In general I agree with all the previous comments, but there is something I haven't seen addressed yet. Since you said Ubuntu 13.04, a bunch of the .dotfiles & .dirs are going to be obsolete. What I am *not* sure of is how much that matters, if at all. In other words, there is going to be a bunch of Gnome2 cruft in there that Unity won't need or want or maybe like. I'm not clear how much of that is migrated in any way when you do an in-place upgrade, so again I may be worried about nothing.

Also, why the not-supported-very-long 13.04 (EoL 2014-01!) instead of 12.04 LTS (EoL 2017-04)?
http://en.wikipedia.org/wiki/Ubuntu_%28operating_system%29#Releases

And you understand that Unity may make everyone's head hurt? There are other options that will look more like Ubuntu 10.04, though for your use-case Unity may well be the better/simpler/friendlier option long-term. (We run all 12.04 LTS with a mix of Unity and Cinnamon.)

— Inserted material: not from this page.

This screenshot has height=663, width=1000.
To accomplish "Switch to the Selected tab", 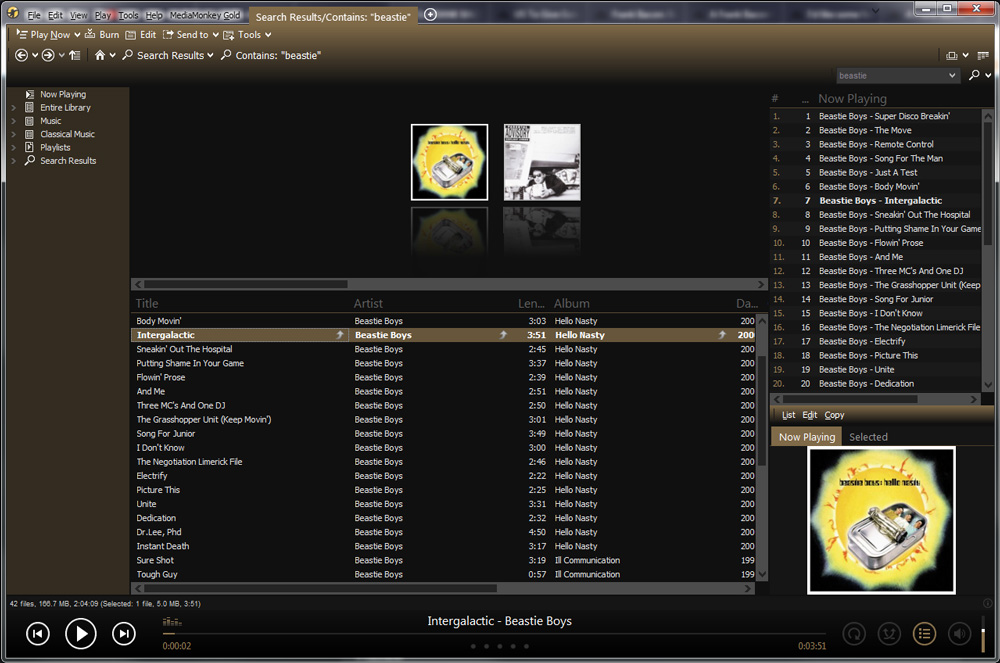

That said, I'd probably do something like:

Old:
----
tar czf /tmp/data.tgz /etc/passwd /etc/shadow /home
scp /tmp/data.tgz root@newmachine:/tmp

New:
----
cd tmp
mkdir data && cd $_
tar xzf /tmp/data.tgz
mv home/* /home

Then manually merge user data:
	/tmp/data/etc/passwd --> /etc/passwd
	/tmp/data/etc/shadow --> /etc/shadow

I'd personally use the awesome 'meld' GUI diff/merge tool, but you can use 'vi' or whatever you are comfortable with too.

You might also explore tar's '--exclude' options, to exclude all the various cruft like .cache and .thumbnail and whatever other trash.

And if you need to nuke known-bad stuff, something simple like this might work:
	rm -rf /home/*/.somecruft

Worst case you can use 'find', but 'find' is an ugly beast. (A really, really useful one, but ugly.)